* Extract provided:
==============================

CAMP CONCENTRATION by Thomas M. Disch
Disch is a sci-fi favorite of many and one that literary snobs have been known into include in the inner circle of genre decimating brilliance. If one were bored and meticulous, one might find touches of mystery, supernatural, sci fi, fantasy and sociological thriller in his works. He's also a prolific critic and book reviewer for periodicals such as The Times Literary Supplement, The New York Times, Washington Post Book World, Playboy, The Atlantic, The Nation, Hudson Review, and Poetry. In his spare time, he publishes an incessant stream of short fiction in genre and literary magazines. As "Tom" Disch he's produced over 500 poems that offer much in the way of wit and delightful formalism; not to mention the acclaim brought by his children's books like The Brave Little Toaster and A Child's Garden of Grammar. I found him to be a damn good read.
CAMP CONCENTRATION has the reader diving right into the life of Louis Sacchette, a poet imprisoned for draft resistance in a war an alternate history taking place in the early '70's, United States. America has declared war on everybody and is willing to won at any cost. Sacchette has been slipped a pen and paper by a sympathetic guard and begins a journal of his now three month experience in prison. He writes, "This is my journal. I can be candid here. Candidly, I am miserable."

==============================

* Work to be completed: In the review of Camp Concentration, who slips Louis Sacchette a pen and paper?

==============================

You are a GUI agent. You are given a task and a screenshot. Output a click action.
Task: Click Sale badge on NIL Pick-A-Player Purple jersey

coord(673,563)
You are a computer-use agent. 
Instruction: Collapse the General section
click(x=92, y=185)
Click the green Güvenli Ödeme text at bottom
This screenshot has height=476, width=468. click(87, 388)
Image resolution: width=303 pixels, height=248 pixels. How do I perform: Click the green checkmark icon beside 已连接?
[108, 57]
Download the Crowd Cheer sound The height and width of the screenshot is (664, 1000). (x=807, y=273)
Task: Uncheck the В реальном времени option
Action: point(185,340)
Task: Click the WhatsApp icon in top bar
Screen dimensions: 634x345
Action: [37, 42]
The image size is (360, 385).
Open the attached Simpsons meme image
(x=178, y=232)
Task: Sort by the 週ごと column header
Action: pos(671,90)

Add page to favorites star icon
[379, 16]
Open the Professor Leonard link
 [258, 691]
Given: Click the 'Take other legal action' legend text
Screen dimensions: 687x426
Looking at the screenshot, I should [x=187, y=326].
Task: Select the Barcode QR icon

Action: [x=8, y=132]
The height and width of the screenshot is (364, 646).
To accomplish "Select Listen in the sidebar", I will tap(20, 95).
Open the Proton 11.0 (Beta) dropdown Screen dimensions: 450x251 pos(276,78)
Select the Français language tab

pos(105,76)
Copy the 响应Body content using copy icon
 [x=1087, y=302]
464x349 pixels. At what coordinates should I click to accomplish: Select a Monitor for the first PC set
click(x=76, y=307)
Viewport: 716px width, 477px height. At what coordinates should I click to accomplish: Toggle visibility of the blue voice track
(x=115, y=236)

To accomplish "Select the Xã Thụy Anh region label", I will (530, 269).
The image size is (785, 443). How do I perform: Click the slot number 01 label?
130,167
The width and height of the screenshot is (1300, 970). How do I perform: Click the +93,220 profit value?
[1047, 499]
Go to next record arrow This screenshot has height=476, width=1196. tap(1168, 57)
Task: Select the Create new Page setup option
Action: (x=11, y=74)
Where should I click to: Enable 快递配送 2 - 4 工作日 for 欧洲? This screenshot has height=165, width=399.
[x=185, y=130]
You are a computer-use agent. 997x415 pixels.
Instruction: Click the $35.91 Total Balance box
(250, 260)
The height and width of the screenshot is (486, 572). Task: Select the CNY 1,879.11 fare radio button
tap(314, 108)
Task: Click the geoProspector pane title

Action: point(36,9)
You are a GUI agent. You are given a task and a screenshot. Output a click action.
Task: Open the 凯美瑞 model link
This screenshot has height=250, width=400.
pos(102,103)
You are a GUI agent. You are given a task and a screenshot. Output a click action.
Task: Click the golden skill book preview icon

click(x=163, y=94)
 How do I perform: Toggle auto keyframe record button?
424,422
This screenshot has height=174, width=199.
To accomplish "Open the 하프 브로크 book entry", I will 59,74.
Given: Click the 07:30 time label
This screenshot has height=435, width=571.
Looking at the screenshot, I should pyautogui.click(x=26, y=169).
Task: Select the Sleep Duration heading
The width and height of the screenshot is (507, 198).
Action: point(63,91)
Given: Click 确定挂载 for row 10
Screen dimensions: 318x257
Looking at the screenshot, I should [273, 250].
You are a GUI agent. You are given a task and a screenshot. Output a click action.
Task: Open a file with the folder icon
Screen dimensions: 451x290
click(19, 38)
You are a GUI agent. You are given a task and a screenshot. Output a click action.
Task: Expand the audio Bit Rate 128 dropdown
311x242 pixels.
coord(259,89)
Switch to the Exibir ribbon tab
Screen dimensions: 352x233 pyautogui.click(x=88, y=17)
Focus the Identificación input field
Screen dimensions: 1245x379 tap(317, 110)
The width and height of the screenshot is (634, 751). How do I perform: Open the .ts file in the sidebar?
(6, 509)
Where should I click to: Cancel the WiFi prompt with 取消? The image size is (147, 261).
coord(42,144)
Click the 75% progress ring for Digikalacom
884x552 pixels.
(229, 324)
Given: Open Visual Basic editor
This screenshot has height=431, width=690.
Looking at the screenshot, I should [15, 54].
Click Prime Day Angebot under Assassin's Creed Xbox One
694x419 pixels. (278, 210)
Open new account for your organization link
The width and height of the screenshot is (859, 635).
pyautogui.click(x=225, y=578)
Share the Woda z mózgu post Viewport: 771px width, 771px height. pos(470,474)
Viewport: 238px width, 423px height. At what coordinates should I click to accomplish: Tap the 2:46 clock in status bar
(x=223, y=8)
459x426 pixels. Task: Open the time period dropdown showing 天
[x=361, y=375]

==============================

* Result of the exercise: A sympathetic guard.